Anal fissure can be acute or chronic and is usually located in the midline of the anal canal, most commonly posteriorly. When a fissure is situated off the midline, other conditions, such as Crohn's disease (CD), mucosal ulcerative colitis, syphilis, tuberculosis, or leukemia, should be investigated.
The main goal of treatment is breaking the cycle of hard stool, pain, and reflex spasm. This objective can usually be achieved by increasing dietary fiber using fiber supplements, adequate liquid intake, and possibly stool softeners. Warm baths and topical anesthetics are helpful in providing symptomatic relief. The great majority of patients with acute anal fissure will respond to medical treatment. For patients with chronic anal fissure, several recently developed nonsurgical methods, including nitric oxide and botulinum toxin, are available (Utzig et al, 2003). Calcium channel blockers and a-adrenoceptor antagonists are still at the developmental stage. Nitric oxide ointment is used in a concentration of 0.2%, usually tolerable by patients, and applied in the anal canal 2 or 3 times daily for 8 weeks. Transient headache is a major side effect of this treatment, more commonly seen at higher concentrations of the compound.
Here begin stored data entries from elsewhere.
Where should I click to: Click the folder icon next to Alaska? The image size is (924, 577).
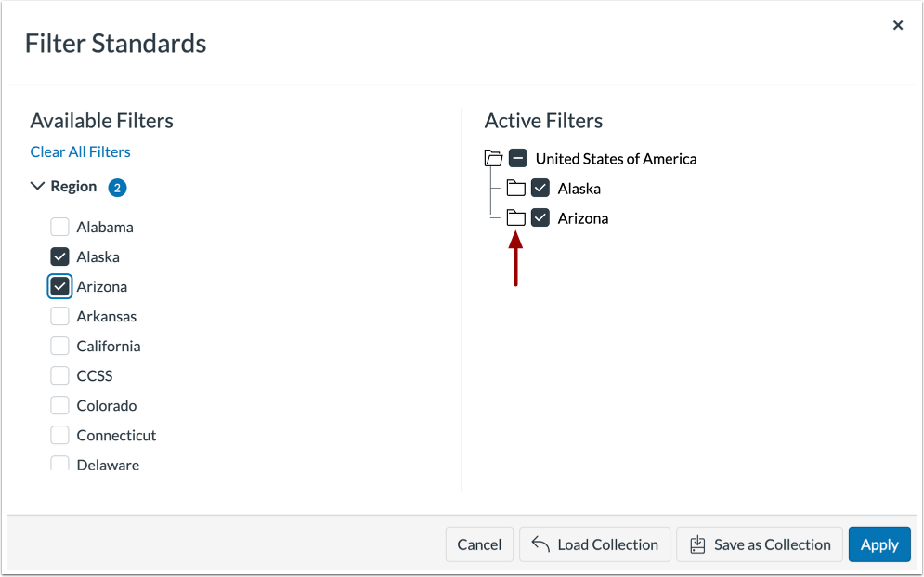coord(517,188)
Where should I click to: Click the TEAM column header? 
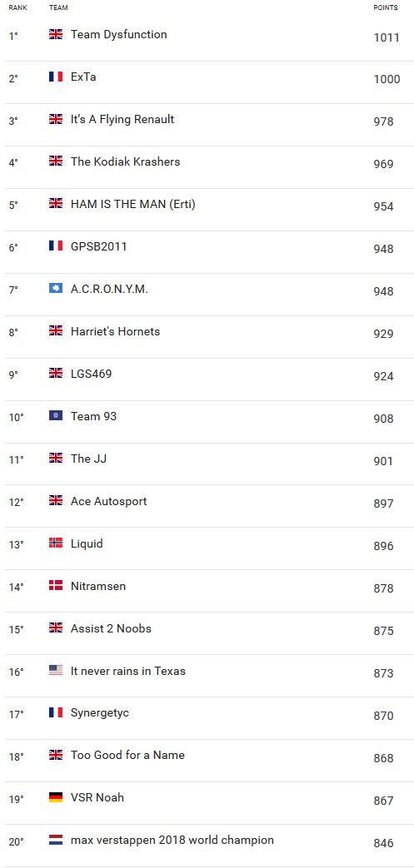click(58, 7)
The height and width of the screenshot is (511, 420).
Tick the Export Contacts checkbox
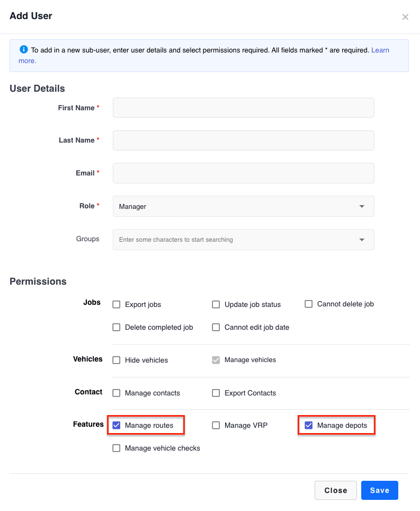(x=216, y=393)
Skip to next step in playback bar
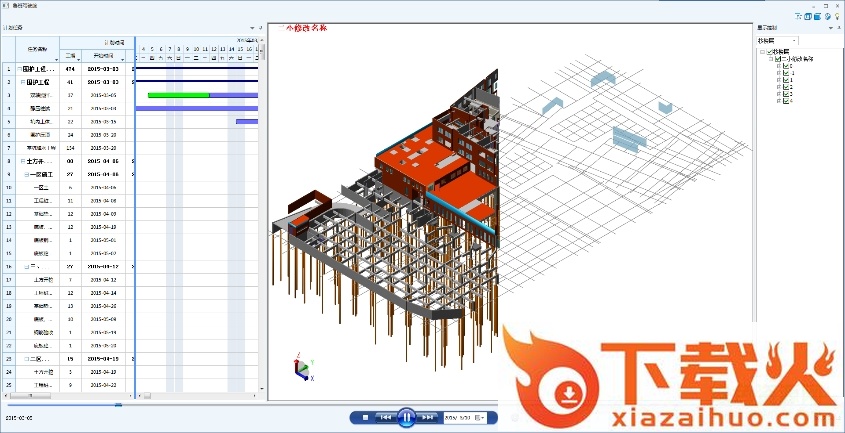 (428, 416)
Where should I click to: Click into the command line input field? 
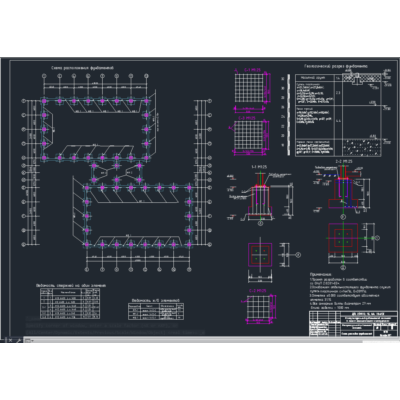click(213, 340)
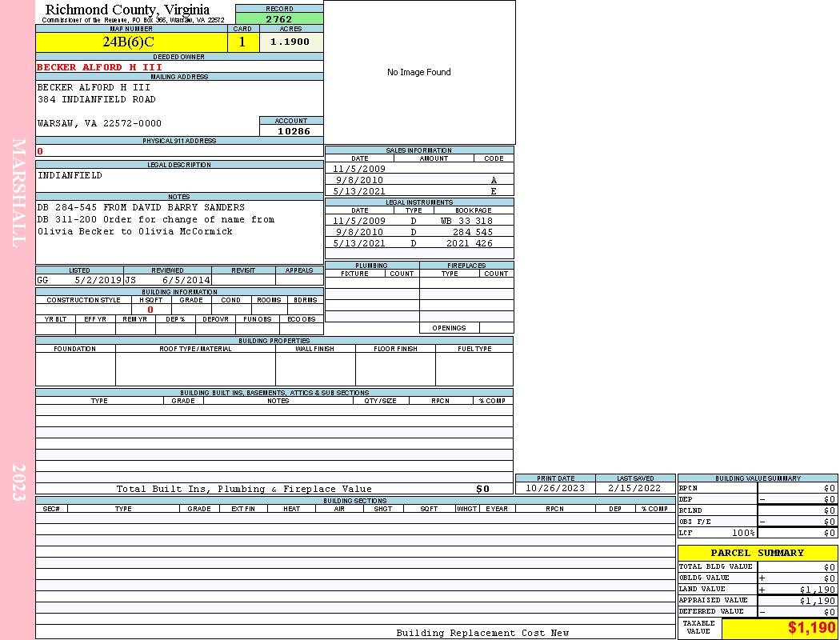Click the MARSHALL label on pink sidebar

tap(19, 192)
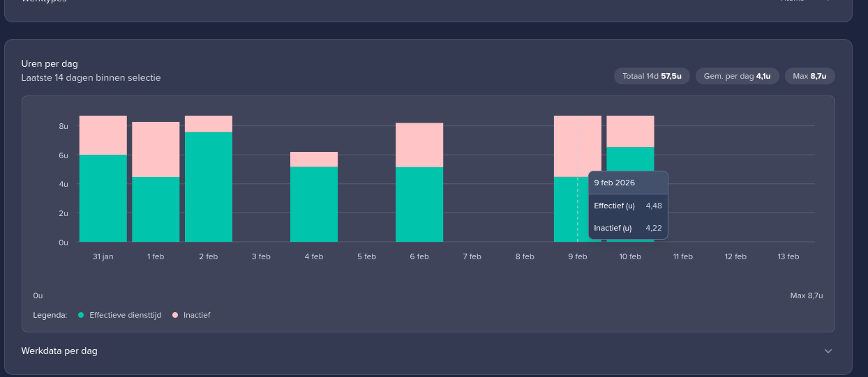Click the Max 8,7u summary pill
The height and width of the screenshot is (377, 868).
click(809, 76)
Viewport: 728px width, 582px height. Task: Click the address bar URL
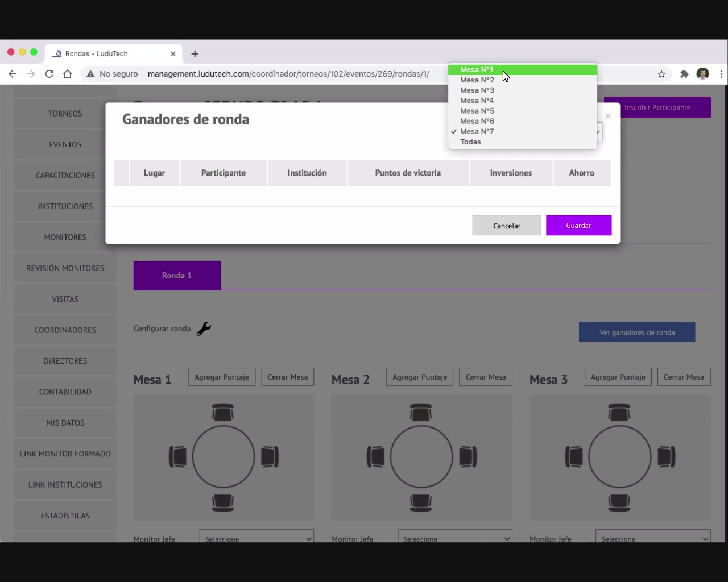[x=288, y=74]
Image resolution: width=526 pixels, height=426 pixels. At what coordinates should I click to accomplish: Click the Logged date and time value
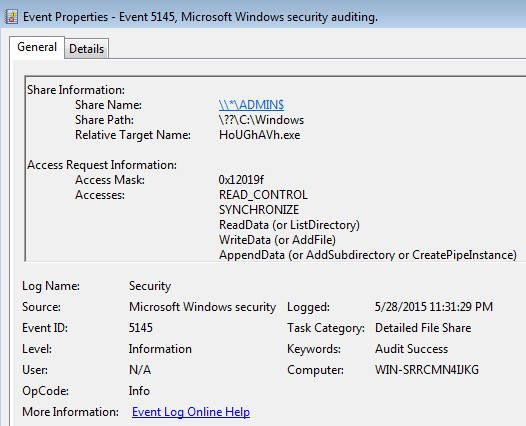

Botulinum toxin injection is indicated for patients who are unresponsive to or have contraindications for nitric oxide treatment. Two, 0.1 mL doses of diluted toxin are injected beneath the anal fissure with a short, thin needle; injections can be repeated if necessary. There is a risk for minor incontinence, flatus, and soiling with this treatment. Surgical lateral sphincterotomy is associated with a greater risk of incontinence and is offered to patients who relapse or fail these newer nonsurgical methods. Sphincterotomy can be performed under local, regional, or general anesthesia as an open or closed procedure and is routinely performed on an outpatient basis.